— start Material for this task —
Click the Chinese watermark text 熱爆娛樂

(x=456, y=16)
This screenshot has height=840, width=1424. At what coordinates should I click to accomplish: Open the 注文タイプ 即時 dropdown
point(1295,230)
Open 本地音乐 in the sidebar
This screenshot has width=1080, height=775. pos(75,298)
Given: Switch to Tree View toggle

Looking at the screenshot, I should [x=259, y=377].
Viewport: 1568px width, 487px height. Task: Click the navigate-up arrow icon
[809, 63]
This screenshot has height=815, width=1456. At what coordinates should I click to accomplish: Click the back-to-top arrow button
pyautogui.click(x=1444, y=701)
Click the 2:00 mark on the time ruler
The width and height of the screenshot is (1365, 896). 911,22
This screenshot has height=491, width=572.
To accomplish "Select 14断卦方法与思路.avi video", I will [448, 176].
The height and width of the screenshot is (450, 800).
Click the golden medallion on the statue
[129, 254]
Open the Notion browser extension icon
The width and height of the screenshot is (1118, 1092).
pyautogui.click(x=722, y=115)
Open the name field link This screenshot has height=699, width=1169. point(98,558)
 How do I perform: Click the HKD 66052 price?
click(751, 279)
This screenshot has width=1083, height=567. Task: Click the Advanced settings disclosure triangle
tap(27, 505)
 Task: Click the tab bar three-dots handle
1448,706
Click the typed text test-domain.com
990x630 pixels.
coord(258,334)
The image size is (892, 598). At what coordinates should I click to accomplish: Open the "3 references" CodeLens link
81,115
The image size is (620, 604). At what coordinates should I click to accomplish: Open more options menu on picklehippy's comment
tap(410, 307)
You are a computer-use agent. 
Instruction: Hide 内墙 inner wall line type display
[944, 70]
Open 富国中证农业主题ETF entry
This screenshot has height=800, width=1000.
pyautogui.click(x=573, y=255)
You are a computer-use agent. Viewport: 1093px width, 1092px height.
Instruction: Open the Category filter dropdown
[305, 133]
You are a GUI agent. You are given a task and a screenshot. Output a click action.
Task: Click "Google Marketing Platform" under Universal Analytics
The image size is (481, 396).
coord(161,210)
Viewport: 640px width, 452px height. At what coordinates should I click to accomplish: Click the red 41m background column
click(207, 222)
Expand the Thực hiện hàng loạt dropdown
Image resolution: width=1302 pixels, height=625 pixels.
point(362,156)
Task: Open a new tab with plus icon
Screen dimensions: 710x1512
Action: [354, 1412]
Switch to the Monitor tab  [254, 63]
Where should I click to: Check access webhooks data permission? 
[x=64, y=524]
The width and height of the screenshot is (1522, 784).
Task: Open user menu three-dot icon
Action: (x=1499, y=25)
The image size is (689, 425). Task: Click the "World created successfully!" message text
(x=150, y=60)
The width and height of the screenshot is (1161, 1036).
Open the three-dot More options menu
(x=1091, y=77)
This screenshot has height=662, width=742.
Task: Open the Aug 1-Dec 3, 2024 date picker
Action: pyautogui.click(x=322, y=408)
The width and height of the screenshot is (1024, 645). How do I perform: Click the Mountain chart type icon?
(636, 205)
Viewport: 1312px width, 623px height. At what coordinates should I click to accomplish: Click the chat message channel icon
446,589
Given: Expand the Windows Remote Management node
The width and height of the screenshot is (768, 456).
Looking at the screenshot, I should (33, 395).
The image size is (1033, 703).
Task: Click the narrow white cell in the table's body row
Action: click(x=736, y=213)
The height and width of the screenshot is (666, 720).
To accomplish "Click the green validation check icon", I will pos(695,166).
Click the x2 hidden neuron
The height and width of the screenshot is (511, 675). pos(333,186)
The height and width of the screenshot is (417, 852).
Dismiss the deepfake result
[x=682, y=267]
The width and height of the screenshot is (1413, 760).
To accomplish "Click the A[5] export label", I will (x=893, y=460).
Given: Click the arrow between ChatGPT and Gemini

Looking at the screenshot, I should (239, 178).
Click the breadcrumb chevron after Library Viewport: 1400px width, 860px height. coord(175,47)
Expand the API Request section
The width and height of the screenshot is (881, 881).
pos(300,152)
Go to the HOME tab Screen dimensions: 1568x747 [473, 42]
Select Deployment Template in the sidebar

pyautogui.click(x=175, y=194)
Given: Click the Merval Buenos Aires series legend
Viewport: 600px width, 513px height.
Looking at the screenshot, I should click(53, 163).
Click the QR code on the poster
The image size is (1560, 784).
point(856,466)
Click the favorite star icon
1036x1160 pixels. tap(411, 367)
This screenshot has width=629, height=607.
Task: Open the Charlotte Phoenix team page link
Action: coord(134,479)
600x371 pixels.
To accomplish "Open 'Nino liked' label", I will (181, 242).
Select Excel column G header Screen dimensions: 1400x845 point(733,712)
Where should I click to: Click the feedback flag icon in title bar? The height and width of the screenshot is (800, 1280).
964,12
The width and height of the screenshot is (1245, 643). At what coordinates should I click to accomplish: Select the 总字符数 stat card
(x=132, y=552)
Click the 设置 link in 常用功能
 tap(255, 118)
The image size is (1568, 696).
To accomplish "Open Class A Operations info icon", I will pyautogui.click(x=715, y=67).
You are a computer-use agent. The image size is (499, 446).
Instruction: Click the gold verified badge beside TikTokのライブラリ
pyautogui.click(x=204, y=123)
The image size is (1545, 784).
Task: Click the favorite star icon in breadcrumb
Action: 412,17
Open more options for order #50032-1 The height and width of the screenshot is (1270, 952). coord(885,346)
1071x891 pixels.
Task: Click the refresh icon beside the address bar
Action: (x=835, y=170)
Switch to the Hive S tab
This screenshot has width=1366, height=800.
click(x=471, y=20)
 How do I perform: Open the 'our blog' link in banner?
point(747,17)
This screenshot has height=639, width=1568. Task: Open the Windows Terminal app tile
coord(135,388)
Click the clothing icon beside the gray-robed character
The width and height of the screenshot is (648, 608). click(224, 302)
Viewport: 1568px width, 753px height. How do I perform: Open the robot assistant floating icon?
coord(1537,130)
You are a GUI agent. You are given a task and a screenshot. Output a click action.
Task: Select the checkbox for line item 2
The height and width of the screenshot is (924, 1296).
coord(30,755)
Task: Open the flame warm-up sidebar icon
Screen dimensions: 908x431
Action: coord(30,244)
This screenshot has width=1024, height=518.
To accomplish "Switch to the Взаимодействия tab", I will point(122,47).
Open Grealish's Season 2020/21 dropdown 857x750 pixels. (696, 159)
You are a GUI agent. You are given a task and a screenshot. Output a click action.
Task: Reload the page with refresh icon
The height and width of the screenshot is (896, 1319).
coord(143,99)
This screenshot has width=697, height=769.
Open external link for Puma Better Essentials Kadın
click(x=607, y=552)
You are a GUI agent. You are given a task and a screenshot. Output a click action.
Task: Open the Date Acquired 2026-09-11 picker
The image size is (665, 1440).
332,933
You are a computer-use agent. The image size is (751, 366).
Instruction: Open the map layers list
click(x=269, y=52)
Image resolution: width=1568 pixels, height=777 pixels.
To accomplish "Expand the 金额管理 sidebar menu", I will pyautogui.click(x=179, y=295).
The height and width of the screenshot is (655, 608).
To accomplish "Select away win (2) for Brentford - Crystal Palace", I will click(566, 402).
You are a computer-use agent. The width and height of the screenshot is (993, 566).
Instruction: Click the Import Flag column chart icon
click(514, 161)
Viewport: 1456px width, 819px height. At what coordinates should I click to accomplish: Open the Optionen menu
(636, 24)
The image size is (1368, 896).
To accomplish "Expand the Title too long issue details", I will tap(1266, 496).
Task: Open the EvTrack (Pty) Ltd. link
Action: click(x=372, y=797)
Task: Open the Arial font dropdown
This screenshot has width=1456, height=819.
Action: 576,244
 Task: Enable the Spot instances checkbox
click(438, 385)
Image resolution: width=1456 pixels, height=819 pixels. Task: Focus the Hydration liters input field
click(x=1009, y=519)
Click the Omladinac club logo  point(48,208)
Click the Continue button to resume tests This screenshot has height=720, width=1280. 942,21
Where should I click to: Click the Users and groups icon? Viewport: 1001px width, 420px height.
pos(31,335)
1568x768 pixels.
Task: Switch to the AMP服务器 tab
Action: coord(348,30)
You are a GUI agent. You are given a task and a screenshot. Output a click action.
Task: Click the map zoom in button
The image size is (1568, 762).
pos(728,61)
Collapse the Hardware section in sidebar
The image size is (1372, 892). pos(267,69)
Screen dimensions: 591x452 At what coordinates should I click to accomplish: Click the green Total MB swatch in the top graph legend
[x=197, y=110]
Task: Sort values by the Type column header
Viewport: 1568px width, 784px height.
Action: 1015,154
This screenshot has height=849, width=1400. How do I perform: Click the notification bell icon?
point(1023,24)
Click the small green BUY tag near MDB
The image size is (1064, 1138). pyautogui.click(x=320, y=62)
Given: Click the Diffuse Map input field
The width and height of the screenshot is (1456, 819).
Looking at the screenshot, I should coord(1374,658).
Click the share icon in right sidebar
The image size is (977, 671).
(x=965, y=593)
— end Material for this task —
● Task brief
Put the lines of the records from the start through the line containing "This screenshot has width=1080, height=775." into a JSON list of strings, one string per line, omitting blank lines.

● Solved problem
[
  "Click the Chinese watermark text 熱爆娛樂",
  "(x=456, y=16)",
  "This screenshot has height=840, width=1424. At what coordinates should I click to accomplish: Open the 注文タイプ 即時 dropdown",
  "point(1295,230)",
  "Open 本地音乐 in the sidebar",
  "This screenshot has width=1080, height=775. pos(75,298)"
]